■ **BRANO SELEZIONATO**:

======

Con l’odierno ricorso, la difesa lamenta:
1. inosservanza ed erronea applicazione dell’art. 216 legge fall.
Nell’interesse del ricorrente si segnala che da un lato viene addebitato al D’I. di non avere tenuto le scritture di cui alla rubrica, dall’altro viene esclusa la prova di un danno concreto per i creditori (tanto da riconoscere l’attenuante speciale sopra ricordata): a riguardo, il difensore evidenzia la necessità «che il danno, rappresentato dalla impossibilità di ricostruire il patrimonio dei fallito, si concretizzi effettivamente. Se danno non v’è, perché comunque il patrimonio è facilmente ricostruibile o viene facilmente ricostruito, non ricorre il reato». Inoltre, si rappresenta che l’ipotizzata condotta di sottrazione dei libri contabili non avrebbe comunque trovato alcun riscontro concreto, dovendosi tenere presente che le risultanze processuali avevano fatto emergere che a gestire la ditta erano in effetti persone diverse dall’imputato, all’epoca dei fatti appena 22enne
2. carenza di motivazione, nonché inosservanza ed erronea applicazione dell’art. 216 legge fall.

======

■ **COMPITI DA SVOLGERE**:
1: Per favore, riscrivi come elenco puntato il paragrafo del brano selezionato che inizia con «Nell’interesse del ricorrente si segnala», mantenendone i fatti principali.
2: Secondo il brano selezionato, quanti anni aveva l’imputato all’epoca dei fatti?

■ **DATI ARCHIVIATI**:
======

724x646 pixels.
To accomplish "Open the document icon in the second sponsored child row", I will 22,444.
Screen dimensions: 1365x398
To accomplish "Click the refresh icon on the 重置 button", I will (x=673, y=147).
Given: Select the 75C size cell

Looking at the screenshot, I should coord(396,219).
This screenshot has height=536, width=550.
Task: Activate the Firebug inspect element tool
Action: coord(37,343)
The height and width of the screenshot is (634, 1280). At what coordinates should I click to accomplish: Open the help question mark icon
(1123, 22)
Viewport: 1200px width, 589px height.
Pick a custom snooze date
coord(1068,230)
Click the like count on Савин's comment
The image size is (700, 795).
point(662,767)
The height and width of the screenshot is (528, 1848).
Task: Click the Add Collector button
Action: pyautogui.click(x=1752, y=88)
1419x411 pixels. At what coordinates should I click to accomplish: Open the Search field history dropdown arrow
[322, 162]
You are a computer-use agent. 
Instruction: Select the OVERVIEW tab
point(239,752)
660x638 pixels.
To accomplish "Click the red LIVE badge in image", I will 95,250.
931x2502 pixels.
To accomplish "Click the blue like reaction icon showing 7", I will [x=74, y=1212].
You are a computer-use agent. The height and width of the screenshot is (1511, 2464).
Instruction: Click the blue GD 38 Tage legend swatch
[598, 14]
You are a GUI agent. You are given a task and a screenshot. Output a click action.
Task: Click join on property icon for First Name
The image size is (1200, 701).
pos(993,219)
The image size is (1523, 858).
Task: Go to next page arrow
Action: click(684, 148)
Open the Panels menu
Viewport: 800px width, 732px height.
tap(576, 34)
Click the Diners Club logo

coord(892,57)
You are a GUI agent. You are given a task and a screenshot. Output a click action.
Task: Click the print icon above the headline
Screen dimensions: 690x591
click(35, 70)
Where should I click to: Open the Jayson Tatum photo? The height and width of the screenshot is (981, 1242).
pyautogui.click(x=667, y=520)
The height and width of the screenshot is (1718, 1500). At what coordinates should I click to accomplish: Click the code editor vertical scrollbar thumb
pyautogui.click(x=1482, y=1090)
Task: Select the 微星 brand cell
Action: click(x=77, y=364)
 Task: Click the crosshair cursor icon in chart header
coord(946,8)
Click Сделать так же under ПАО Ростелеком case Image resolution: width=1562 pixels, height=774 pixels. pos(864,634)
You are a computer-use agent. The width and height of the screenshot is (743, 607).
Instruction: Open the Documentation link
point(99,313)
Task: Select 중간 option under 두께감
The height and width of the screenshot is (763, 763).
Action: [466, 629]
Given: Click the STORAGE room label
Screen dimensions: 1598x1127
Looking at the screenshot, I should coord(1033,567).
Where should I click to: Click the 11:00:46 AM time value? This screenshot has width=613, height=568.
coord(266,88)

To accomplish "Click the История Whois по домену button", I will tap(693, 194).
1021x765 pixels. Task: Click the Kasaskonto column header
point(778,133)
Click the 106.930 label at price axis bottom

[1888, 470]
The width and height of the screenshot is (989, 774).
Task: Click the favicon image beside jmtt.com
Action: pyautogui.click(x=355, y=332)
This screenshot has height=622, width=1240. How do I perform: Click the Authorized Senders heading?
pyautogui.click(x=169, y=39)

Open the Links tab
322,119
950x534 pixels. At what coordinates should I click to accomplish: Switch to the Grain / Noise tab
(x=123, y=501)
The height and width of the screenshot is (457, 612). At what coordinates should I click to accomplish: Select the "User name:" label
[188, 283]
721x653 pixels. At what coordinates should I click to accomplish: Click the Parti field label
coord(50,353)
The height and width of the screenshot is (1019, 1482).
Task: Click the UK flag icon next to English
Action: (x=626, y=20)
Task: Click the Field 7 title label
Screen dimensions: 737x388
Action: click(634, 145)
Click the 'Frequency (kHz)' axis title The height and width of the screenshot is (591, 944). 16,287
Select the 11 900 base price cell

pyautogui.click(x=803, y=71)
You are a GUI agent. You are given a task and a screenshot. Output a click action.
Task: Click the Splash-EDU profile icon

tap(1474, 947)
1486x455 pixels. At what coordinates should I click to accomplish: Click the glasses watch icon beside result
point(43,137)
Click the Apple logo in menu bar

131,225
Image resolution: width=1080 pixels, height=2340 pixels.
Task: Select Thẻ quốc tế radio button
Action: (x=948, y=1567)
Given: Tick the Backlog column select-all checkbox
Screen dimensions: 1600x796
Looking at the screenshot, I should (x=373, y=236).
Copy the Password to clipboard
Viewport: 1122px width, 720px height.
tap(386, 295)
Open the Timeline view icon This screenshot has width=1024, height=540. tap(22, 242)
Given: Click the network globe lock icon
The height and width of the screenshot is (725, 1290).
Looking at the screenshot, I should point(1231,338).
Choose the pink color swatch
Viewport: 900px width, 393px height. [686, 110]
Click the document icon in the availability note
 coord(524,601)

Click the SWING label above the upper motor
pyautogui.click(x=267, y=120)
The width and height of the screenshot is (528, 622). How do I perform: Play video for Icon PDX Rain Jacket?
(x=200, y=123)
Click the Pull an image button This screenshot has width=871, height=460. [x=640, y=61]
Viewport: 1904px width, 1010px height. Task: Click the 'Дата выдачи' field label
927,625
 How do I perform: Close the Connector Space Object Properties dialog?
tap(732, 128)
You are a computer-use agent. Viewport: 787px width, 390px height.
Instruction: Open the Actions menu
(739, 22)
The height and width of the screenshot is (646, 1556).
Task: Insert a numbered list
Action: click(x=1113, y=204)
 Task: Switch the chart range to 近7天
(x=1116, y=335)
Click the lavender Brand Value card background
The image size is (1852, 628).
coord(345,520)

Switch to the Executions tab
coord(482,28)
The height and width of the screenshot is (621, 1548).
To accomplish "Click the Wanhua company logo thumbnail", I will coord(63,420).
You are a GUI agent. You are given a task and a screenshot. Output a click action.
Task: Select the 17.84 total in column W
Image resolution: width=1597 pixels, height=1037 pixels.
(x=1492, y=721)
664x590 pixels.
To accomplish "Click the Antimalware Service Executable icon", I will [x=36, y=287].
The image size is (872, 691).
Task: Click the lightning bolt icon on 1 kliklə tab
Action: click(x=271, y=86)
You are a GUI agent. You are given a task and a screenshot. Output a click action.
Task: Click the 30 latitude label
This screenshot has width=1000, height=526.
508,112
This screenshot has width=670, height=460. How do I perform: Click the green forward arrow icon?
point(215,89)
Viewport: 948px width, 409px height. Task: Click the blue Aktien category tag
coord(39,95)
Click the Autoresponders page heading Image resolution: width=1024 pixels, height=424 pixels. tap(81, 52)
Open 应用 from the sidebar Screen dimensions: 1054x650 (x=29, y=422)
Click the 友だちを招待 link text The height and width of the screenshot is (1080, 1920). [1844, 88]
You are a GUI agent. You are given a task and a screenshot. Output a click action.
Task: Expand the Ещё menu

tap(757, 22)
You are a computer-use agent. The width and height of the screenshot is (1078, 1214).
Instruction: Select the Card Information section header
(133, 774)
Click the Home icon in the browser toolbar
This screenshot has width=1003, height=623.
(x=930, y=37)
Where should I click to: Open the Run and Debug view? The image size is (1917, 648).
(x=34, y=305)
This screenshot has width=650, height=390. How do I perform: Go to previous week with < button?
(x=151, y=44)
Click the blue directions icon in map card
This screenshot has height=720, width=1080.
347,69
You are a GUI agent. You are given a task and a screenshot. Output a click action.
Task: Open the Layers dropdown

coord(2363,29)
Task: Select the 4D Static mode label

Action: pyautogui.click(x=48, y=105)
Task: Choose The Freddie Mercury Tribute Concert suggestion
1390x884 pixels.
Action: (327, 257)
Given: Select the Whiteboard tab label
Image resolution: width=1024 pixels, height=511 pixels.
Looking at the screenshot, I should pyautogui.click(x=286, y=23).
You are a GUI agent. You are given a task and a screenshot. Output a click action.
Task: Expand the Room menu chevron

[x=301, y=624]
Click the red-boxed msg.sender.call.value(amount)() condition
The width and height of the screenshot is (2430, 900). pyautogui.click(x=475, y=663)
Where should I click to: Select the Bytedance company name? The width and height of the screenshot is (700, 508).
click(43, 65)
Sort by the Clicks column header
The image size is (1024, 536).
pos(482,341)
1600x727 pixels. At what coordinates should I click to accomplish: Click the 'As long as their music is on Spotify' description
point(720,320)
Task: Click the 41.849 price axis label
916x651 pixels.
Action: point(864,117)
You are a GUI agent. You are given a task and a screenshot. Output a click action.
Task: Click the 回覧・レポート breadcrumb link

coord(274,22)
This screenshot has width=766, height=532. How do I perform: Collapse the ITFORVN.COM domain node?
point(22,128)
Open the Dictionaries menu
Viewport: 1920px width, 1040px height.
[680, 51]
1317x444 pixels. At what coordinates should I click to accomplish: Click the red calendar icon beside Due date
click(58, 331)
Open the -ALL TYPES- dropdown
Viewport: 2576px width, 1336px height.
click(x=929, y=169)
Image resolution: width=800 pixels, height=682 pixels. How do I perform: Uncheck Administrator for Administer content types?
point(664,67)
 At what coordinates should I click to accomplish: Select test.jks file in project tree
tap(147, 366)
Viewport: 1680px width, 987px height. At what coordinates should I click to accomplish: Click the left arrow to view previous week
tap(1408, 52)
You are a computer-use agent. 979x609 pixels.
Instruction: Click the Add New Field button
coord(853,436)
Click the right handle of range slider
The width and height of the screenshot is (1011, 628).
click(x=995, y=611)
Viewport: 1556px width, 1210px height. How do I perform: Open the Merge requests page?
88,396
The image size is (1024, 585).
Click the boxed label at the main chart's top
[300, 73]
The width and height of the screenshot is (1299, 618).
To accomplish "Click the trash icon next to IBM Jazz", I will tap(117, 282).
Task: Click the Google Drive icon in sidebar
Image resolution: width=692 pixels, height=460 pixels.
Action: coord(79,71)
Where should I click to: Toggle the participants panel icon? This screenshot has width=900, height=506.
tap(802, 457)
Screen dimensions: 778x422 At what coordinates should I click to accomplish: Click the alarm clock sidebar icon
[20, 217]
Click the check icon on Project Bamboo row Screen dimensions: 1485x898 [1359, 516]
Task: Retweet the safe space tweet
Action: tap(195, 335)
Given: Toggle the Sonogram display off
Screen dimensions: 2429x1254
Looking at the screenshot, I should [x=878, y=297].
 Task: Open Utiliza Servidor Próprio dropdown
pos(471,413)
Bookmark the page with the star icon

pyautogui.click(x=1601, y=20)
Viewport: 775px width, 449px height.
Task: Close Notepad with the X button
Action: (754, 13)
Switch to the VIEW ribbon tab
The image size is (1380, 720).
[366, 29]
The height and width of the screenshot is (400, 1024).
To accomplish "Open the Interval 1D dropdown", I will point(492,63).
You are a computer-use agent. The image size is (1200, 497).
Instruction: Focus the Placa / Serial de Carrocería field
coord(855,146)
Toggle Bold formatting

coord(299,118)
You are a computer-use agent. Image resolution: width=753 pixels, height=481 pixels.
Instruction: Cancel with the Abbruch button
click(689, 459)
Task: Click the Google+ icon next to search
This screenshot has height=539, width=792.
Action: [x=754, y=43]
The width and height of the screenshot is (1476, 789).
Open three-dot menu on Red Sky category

======

■ **RISPOSTE**:
1:
- Al D’I. viene addebitato di non aver tenuto le scritture indicate nella rubrica, ma si esclude la prova di un danno concreto per i creditori, tanto da riconoscere l’attenuante speciale.
- Per il difensore il danno, cioè l’impossibilità di ricostruire il patrimonio del fallito, deve concretizzarsi effettivamente: se il patrimonio è facilmente ricostruibile o viene facilmente ricostruito, il reato non ricorre.
- L’ipotizzata sottrazione dei libri contabili non avrebbe trovato alcun riscontro concreto.
- Dalle risultanze processuali è emerso che la ditta era gestita in effetti da persone diverse dall’imputato, che all’epoca dei fatti aveva appena 22 anni.

2: Appena 22 anni.